Figure 1. Splice Variants of the CDC14B Parental Gene and Subcellular Localization of Encoded Proteins.

(A) Exon and protein structures of CDC14B splice variants. Color code of coding exons (exons not drawn to scale): exons shared by all variants are colored in dark blue; exons colored in yellow, light blue, green, and red are specific to transcripts CDC14B1, CDC14B2, CDC14B3, and CDC14Bpar, respectively, as indicated by the schematic representation of splicing patterns. The basic protein structure and sequence encoded by the different splice variants is indicated (only the protein sequence that differs between the splice variants is color-coded to indicate the relationship with the alternative splicing patterns of the coding exons). The retroduplication event of the CDC14Bpar transcript that gave rise to the CDC14B retrogene (CDC14Bretro) is illustrated.

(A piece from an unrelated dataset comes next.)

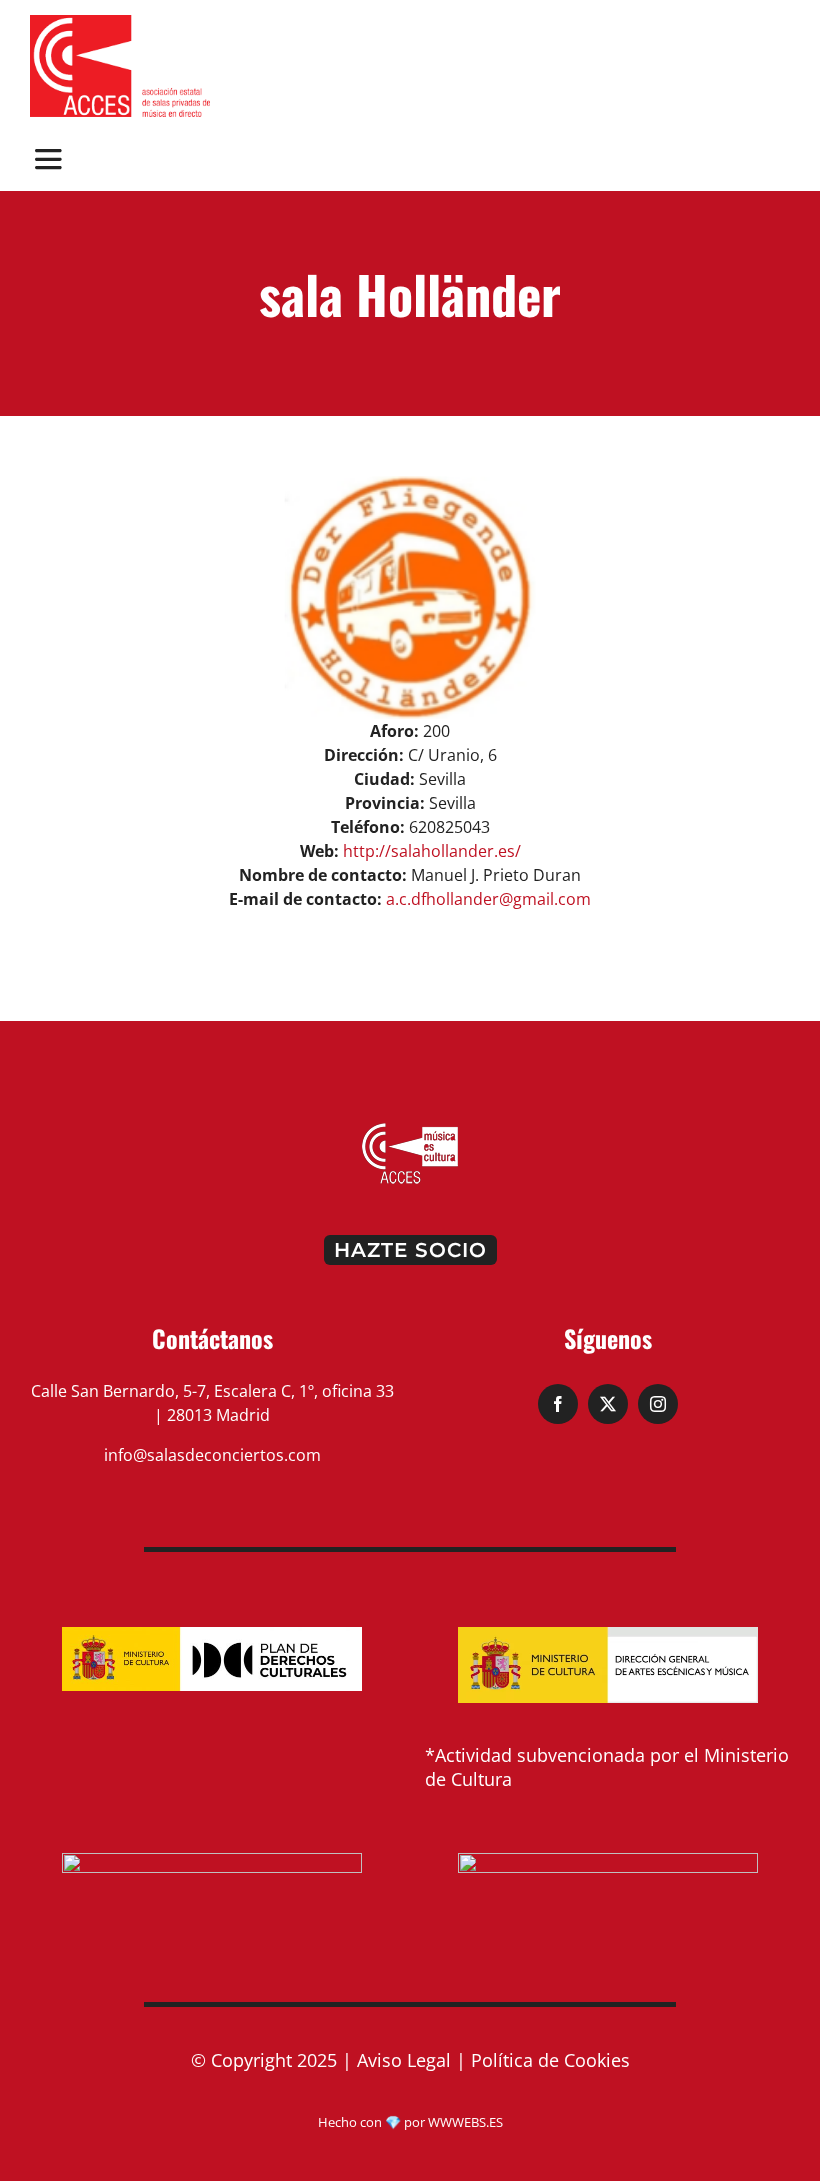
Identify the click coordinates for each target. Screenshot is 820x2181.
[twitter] (608, 1404)
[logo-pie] (410, 1129)
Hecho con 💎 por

(B–E) COS7-cells (from African green monkeys—no endogenous CDC14Bretro gene) transfected with CDC14B-DsRed fusion constructs (i.e., CDC14B signals in red) are shown. Microtubules were stained using an anti-beta tubulin antibody (green) and the nucleus was stained using DAPI (blue). Merged images: CDC14B1 (nucleoli) and −2 (nuclear speckles) localize to the nucleus (violet) and CDC14B3 and CDC14Bpar co-localize with microtubules (yellow). We obtained very similar results when using HeLa or LN229 (glioblastoma) cell lines (both carrying an endogenous CDC14Bretro gene, Figure S1). Thus, there appear to be no cell line–specific effects with respect to the observed subcellular localization patterns. Scale bars (white) = 10 μm.